* **Document segment**:
━━━━━━━━━━

People bitch all the time about how the music scene in their town used to be better. Clue: It never was. It just seemed like that while you were the carefree 20-something pounding 40s and chasing tail. Scenes ebb and flow, venues close and open, bands quit and new ones form. Nostalgia mostly serves to hold us back.
So let us not be overly nostalgic for the Lab, even though it would be easy. Missoula's preeminent punk house—a show venue, anarchist collective and living space—lasted about 10 years hosting local and out-of-town miscreants blasting loud and irreverent noises. A spacious, multi-bedroom home, by the end it was health-hazard grimy and the yard was strewn with broken bottles.
Punk houses are wonderful things, as long as you don't live there. It serves as both the show venue and the afterparty, all rolled into one filthy package. The Lab ended this summer when the property company kicked out the tenants to renovate it, and the last hurrah was a riotous Total Fest afterparty with several bands, including Brain Tumors, Guantanamo Baywatch, Tenement, Funeral and the Twilight, that went into the morning hours.
While the Lab is kaput, two venues have really come into their own. First, Zoo City Apparel, which offers earlier, all-ages shows in an expansive space. The host of killer bands that graced Zoo City this year included Mike Watt and the Missingmen and Thee Oh Sees on back-to-back nights.

━━━━━━━━━━

* **Task requirements**:
• a. In the Missoula music article, list the three things that the phrase describing "Missoula's preeminent punk house" says the Lab was.
• b. Write a continuation of the Missoula music article, picking up after its final sentence.
The rows that follow this article about Missoula's music scene are separate material and unrelated to it.

━━━━━━━━━━

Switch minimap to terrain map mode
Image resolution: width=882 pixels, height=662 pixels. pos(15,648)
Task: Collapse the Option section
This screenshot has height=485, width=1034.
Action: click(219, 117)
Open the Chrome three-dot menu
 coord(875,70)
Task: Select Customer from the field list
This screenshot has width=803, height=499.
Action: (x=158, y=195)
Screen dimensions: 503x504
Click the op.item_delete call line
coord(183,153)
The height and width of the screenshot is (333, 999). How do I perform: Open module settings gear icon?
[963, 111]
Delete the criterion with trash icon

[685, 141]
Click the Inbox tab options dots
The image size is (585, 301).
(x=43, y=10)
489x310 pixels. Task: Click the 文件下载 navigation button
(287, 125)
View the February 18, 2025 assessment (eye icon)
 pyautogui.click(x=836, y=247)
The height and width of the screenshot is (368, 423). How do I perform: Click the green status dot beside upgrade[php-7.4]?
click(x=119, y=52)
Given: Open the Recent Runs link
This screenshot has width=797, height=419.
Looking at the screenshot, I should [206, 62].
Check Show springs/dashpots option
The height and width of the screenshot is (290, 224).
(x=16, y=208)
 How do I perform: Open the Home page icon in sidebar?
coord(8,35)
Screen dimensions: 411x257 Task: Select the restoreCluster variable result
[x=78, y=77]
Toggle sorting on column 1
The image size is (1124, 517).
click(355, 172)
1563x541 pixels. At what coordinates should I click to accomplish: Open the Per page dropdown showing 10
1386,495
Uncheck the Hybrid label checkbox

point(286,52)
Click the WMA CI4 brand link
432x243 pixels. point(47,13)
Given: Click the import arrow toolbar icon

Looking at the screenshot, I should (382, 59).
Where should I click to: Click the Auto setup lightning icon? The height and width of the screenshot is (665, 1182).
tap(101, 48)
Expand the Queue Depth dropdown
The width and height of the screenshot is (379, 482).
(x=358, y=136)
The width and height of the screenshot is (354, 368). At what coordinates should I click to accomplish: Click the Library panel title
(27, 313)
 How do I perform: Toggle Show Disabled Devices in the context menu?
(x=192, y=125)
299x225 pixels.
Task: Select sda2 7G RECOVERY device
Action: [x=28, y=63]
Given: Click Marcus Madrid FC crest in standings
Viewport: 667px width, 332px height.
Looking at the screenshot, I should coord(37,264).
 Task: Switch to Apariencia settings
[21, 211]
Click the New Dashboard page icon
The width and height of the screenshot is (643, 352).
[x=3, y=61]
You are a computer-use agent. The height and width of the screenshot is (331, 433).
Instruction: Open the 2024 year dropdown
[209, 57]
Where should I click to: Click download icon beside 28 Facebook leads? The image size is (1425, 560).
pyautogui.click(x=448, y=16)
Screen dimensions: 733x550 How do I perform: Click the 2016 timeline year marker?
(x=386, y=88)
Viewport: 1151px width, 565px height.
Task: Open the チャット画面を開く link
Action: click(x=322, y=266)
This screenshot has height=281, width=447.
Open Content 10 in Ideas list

━━━━━━━━━━

* **Responses by task**:
• a. A show venue, an anarchist collective, and a living space.

• b.
A rare week goes by that a touring band or Thursday night residency isn't going down at the "Ole Beck" VFW on Main Street, home of the mighty 32-ounce dad can and some of the most welcoming (and forgiving) bar staff in town. The VFW hosted one show that stands out in particular, a one-off punk covers tribute in May starring the Total Combined Weight fellas doing Minor Threat's discography. All kinds of riffraff showed up, lured by the timeless appeal of '80s hardcore, and packed the VFW with dancing and sweaty bodies. They then partied into the wee hours afterward. If you had, say, just moved back to town a few days prior and were powerfully reminded how welcoming and friendly this town can be, it was all the better.